MS: British Library, Egerton 1965 f. 85-86
Published: Undetermined

My dearest Lady Olivia

A kind, agreeable, long and interesting letter from dear Miss Sparrow should be answered directly but that I am in deep arrears to your Ladyship. Nothing can be more obliging than her little details, than which nothing makes letters so pleasant. Public events are just now of so complicated & overwhelming a nature that even to touch upon /them/ would fill my paper and occupy your time to little purpose. I truly pity the K–[2] How surely does God at one time or other visit our errors and bring our sins to remembrance! How he will get extricated the wisest seem not to know. I have just got a letter from a friend whose habits lay open much information to him. He tells me that a Gentleman of his acquaintance on whom the firmest reliance may be placed is lately come from the Continent. Passing through a small town in Italy he stopped at an Inn and desired to see a good bed. On being shown one, he said it was not large enough for him and his Wife –"Not large enough," said the Mistress of the Inn, "why the Princess of Wales and the Baron her Chamberlain Slept in it last week, and so they have done twenty times before and they never complained that it was too small." You don’t mean that they slept together said the gentleman? Yes replied the woman I do, as they have always done." One or two such testimonies woud be proof positive. But then in what a distracted state would it place this poor country.[3] – I fear we are emulating France in all its parricidal horrors! What a Providential escape of the Ministers I grieve to think what a flood of drunkenness, idleness and perjury this premature Parliamentary election will introduce, – A propos. I am desired to request your vote and interest for Lord John Russel who is canvassing your county. I know nothing of him, but that I fear he is what I call, on the wrong side. They speak well of his talents [4]

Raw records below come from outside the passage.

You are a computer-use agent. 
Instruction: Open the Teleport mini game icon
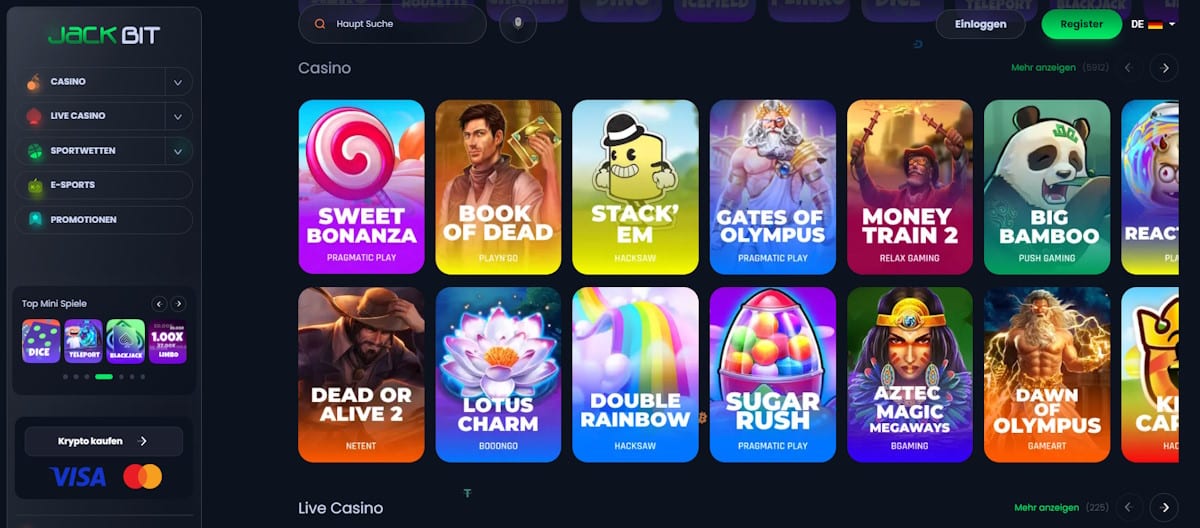pyautogui.click(x=83, y=341)
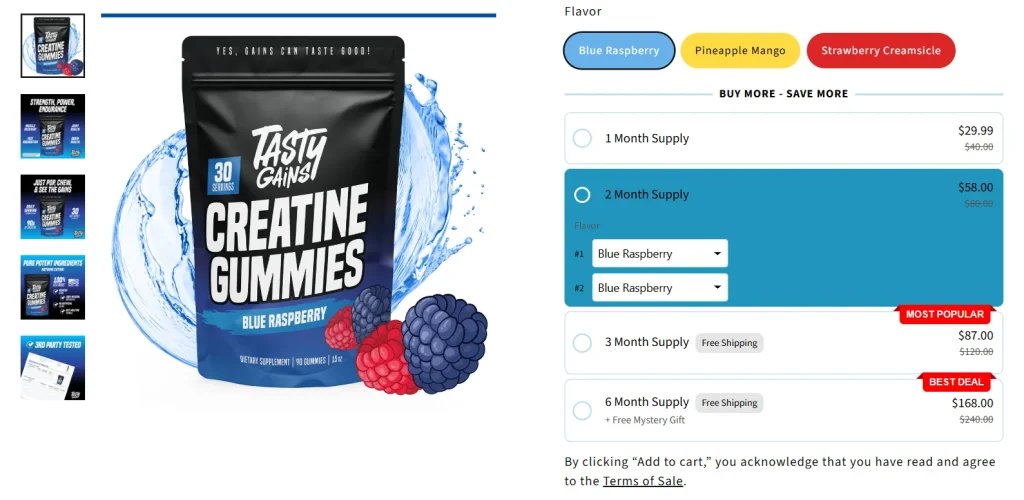Click the Free Shipping tag on 3 Month Supply
Viewport: 1024px width, 500px height.
point(729,343)
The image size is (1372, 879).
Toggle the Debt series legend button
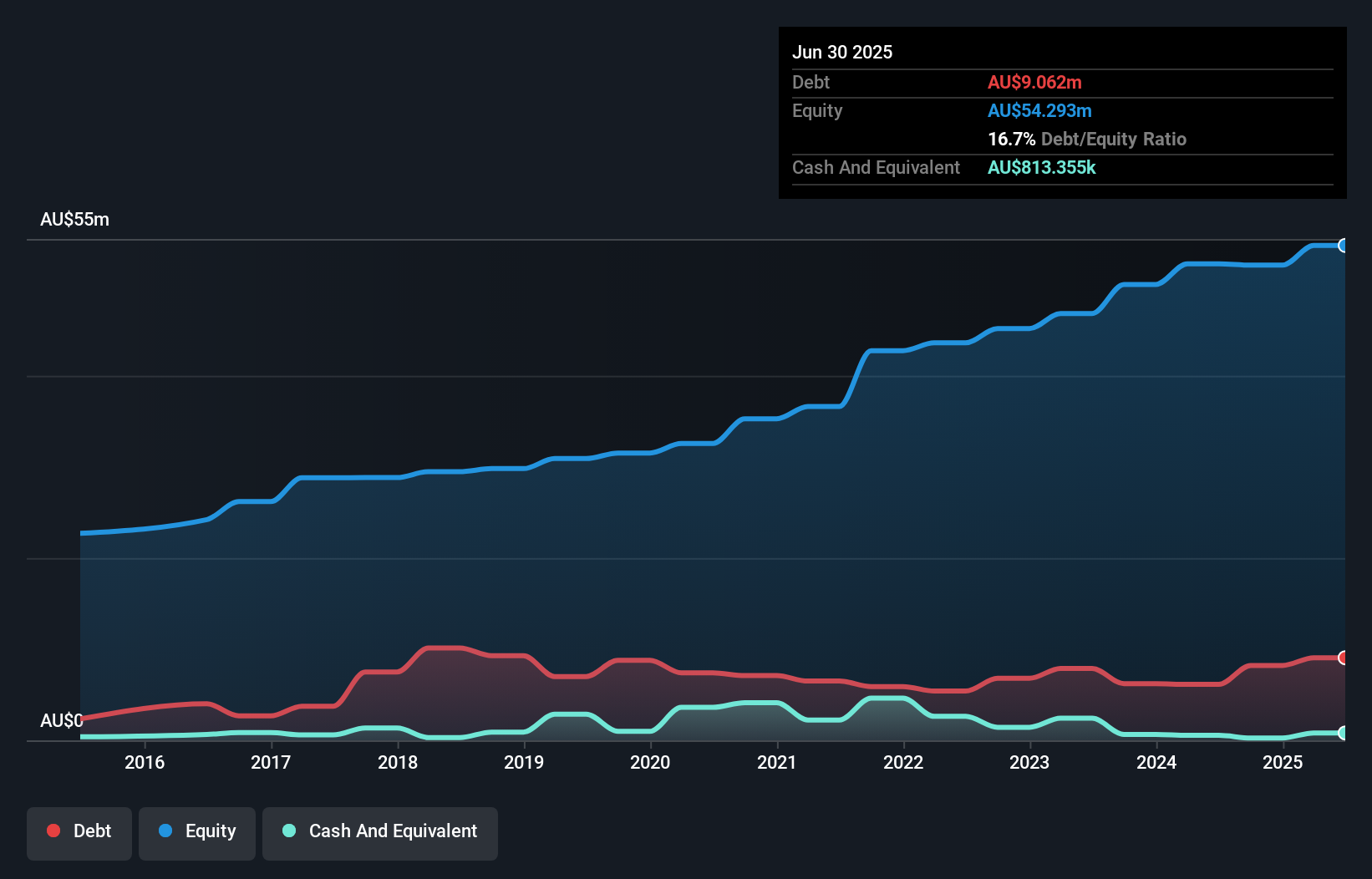coord(79,833)
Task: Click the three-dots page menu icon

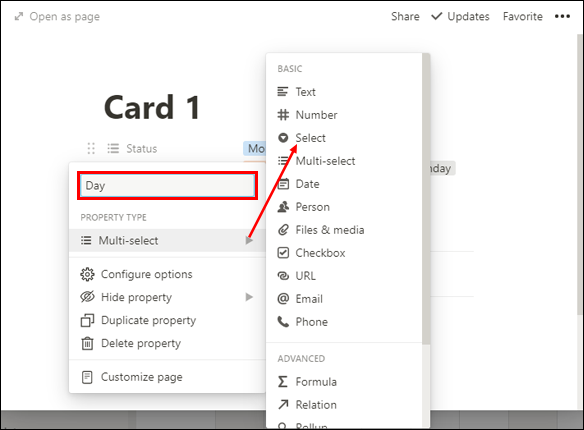Action: click(562, 16)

I have been honoured by a kind, I had almost said affectionate letter from your friend the Duke of G. He spoke of you and of his visit to Brampton con amore, I have had two letters from Princess Sophia full of kindness and written with her usual good sense. She was staying with the Dss. at Bagshot Park.[5]

Our admirable friend at K. Gore[6] wrote on his Son’s marriage desiring me to invite them both to Barley Wood, as he said he and his wife had come hither immediately after their wedding 22 years ago.[7] I could refuse nothing to such a petitioner So they came from Bath and staid a day and night. He is gentlemanly and agreeable in his manners, mais, voila tout. She is handsome but I thought her vapid and uninteresting. It is /all/ very well now that they are visiting about, and the days are all halcyon; but what is to become of them I cannot guess, nor can their dear father. Il faut manger dans ce pauvre Monde. And how that father is to provide a separate Establishment for one, /who/ neither can, nor probably will do nothing I cannot guess.[8] It goes to my heart as I know he has nothing to spare, and even the youth’s education is not finished. I shall be agreeably disappointed if he ever takes to business. When he returns to town too he will meet with his old associates, Alas!!

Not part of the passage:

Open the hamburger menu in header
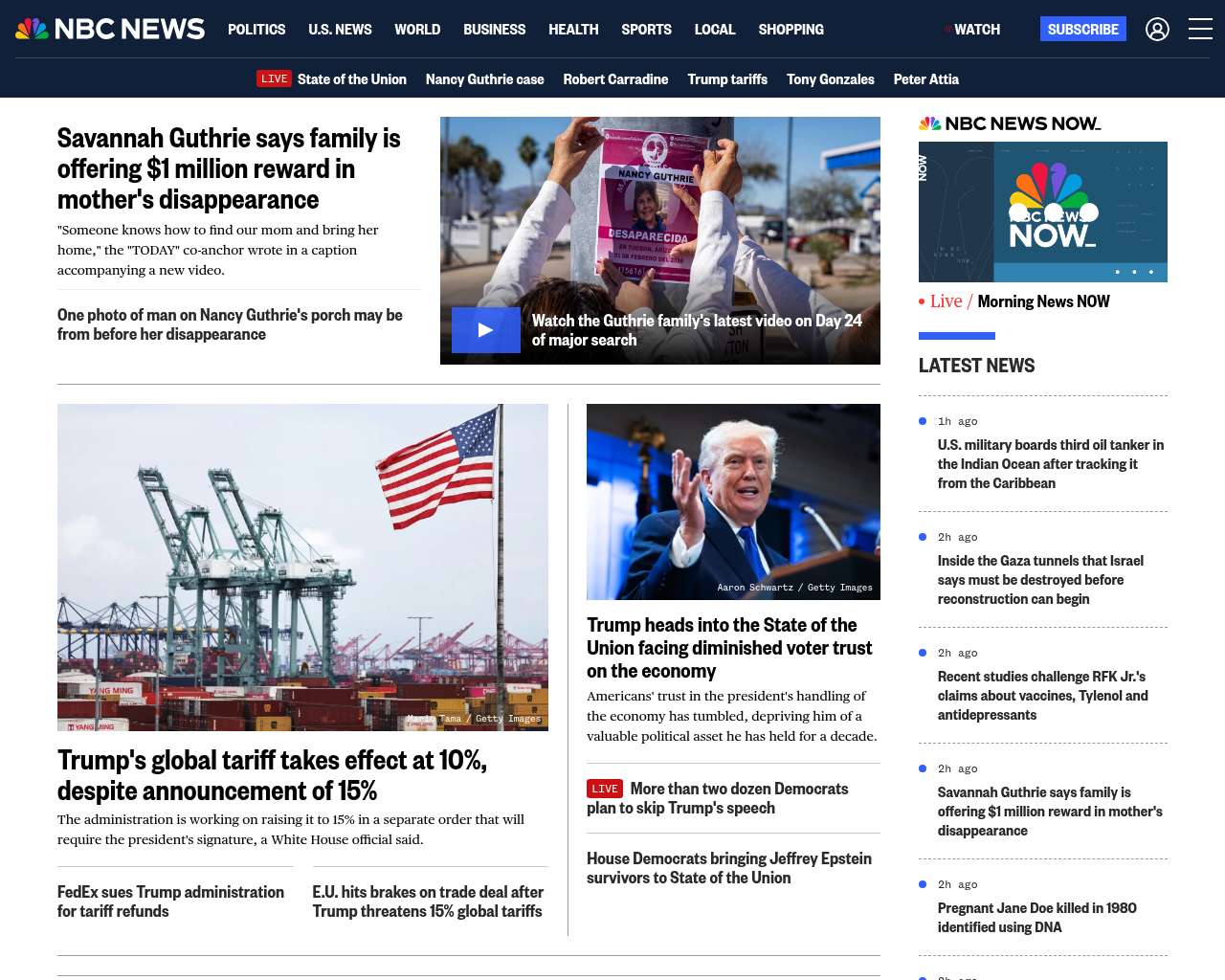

I have the kindest message to give you from Miss E. Powys who was here the other day with Lady Louisa de Spaen, daughter of my old friend Lady Kington. [9] [As] [tear] far as I can judge both Mother and daughter [are] [tear] become religious in earnest. The latter is mod[est] [tear] and diffident, but Lady Lilford’s family to whom I introduced her at Clifton think very well of her. She takes kindly to the husband and daughter of her late unfortunate Sister, who lived and died a fine Penitent.[10] She gave what is to me the most unequivocal sign of repentance, that of never desiring to be received or to come into the world.

Give me leave to recommend to You a little Poem called ‘the Sceptic’.[11] It is written by a young Woman who is living in great Obscurity and almost poverty in Wales. She wrote two Years ago a Poem ‘on the Restoration of the fine Arts to Italy’,[12] a little work of great merit, but which I fear never made its way. It abounds in fine taste, elegant diction and great harmony of numbers. She is married to a poor Officer:[13] The ‘Sceptic’ is less splendid; but is not only extremely well written, but in a fine Spirit of piety It is too much to hope that dear Mr. Dunn will be a Bishop What an Archbishop of Them [unclear]! God send more such!

I have not seen Dodwell’s Greece,[14] and shall be very thankful for it, as you so kindly offer it.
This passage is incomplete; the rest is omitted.